## BEGIN Supplied text

Exercise from G. De Barra - *Measure Theory and Integration*

Question

This is my first post in Measure Theory::

Let $\{I_n\}_{{n}}$ be a finite sequence of open intervals which covers the set of all rationals in $[0,1]$.

Show that $\sum_{n} l(I_n)\ge1$.

In order to show this I think that I have to show that if $\{I_n\}$ covers $\Bbb Q\cap [0,1]$ then it covers $[0,1]$. Then my monotonicity of outer measure function we have $\sum_{n}l(I_n)>1$.

Now it is enough to show that $\{I_n\}_{{n}}$ covers $\Bbb Q^c\cap [0,1]$.

Let $i$ be an irrational number such that $I_n$ does not cover $i$ for any $n\in \Bbb N$.Let $r_n$ be an enumeration of rational numbers such that $r_n<i<r_{n+1}$

But I can't arrive at a contradiction from here?

Any help will be great.

## END Supplied text
## BEGIN Information supplied

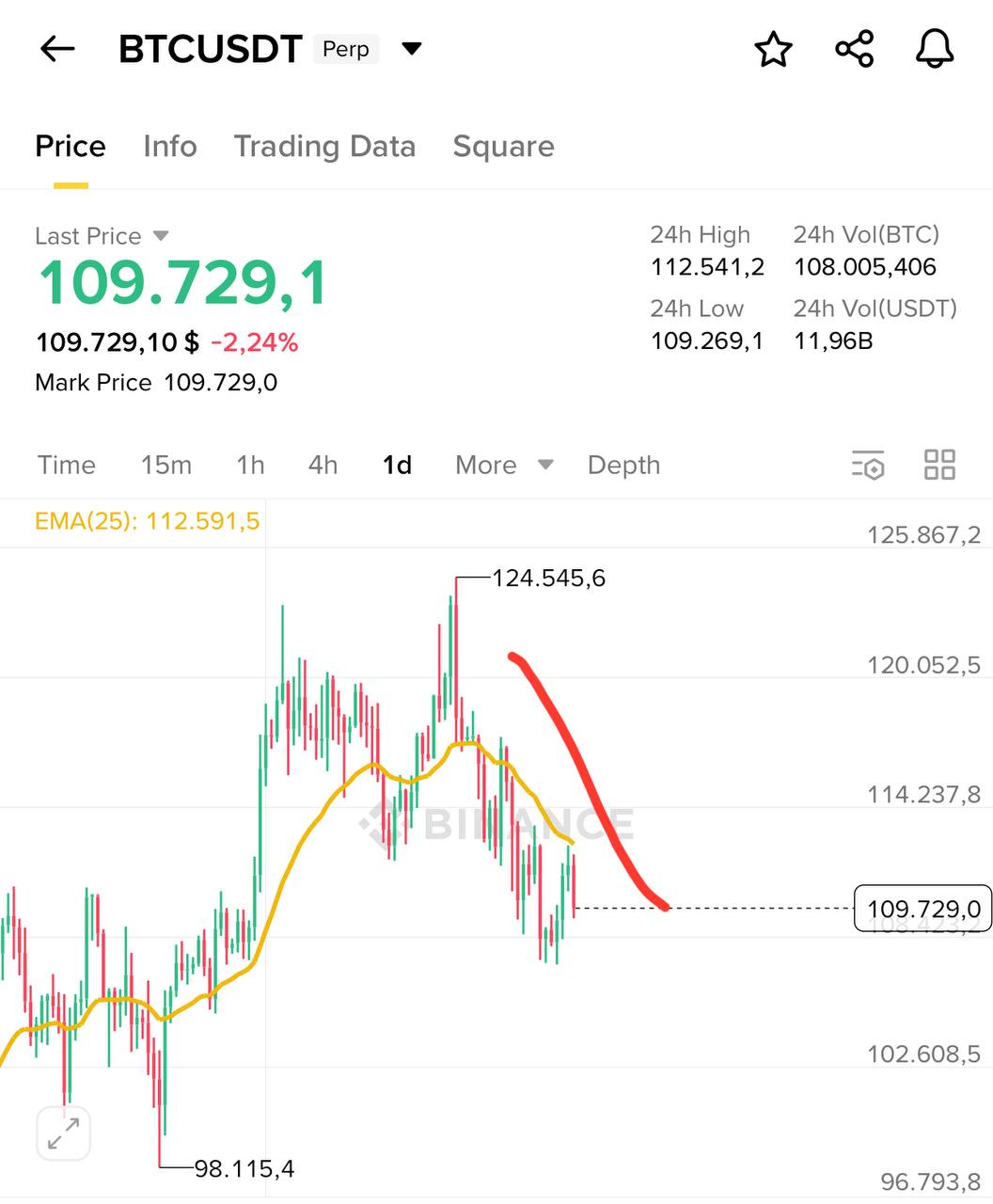Select the 4h chart interval
993x1204 pixels.
323,465
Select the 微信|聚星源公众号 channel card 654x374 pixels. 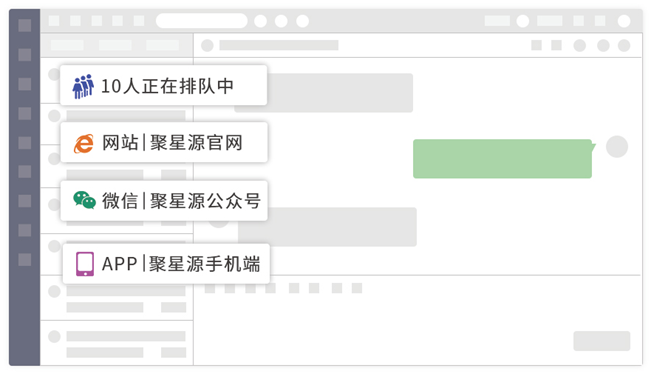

## END Information supplied

Task requirements:
a - In the measure theory post, what kind of intervals make up the finite sequence that covers the rationals in $[0,1]$?
b - Go on with the measure theory post from where it stops.
None of the data is needed here.

Task results:
a - Open intervals.

b -
Answer 1

$$\mathbb{Q}\cap[0,1] \subseteq \bigcup_{n=1}^k I_n$$

$$\overline{\mathbb{Q}\cap[0,1]} \subseteq \overline{\bigcup_{n=1}^k I_n}= \bigcup_{n=1}^k \overline{I_n}$$

$$1=m[0,1]=m(\overline{\mathbb{Q}\cap[0,1]})\le m(\bigcup_{n=1}^k \overline{I_n})\le \sum_{n=1}^k l(\overline{I_n})=\sum_{n=1}^k l(I_n) $$

Answer 2

Hint: One of the intervals contains $0$. Say that interval is $(a_0,b_0)$. So $a_0<0<b_0$. If $b_0\ge1$ you're done. Assume $b_0<1$.

Choose a sequence of rationals $r_k$ that decrease to $b_0$. Each $r_k$ is in one of the remaining intervals. Since there are only finitely many intervals, at least one of the remaining intervals contains infinitely many $r_k$. Say $(a_1,b_1)$ contains infinitely many $r_k$. Then $a_1\le b_0$ and $b_1>b_0$...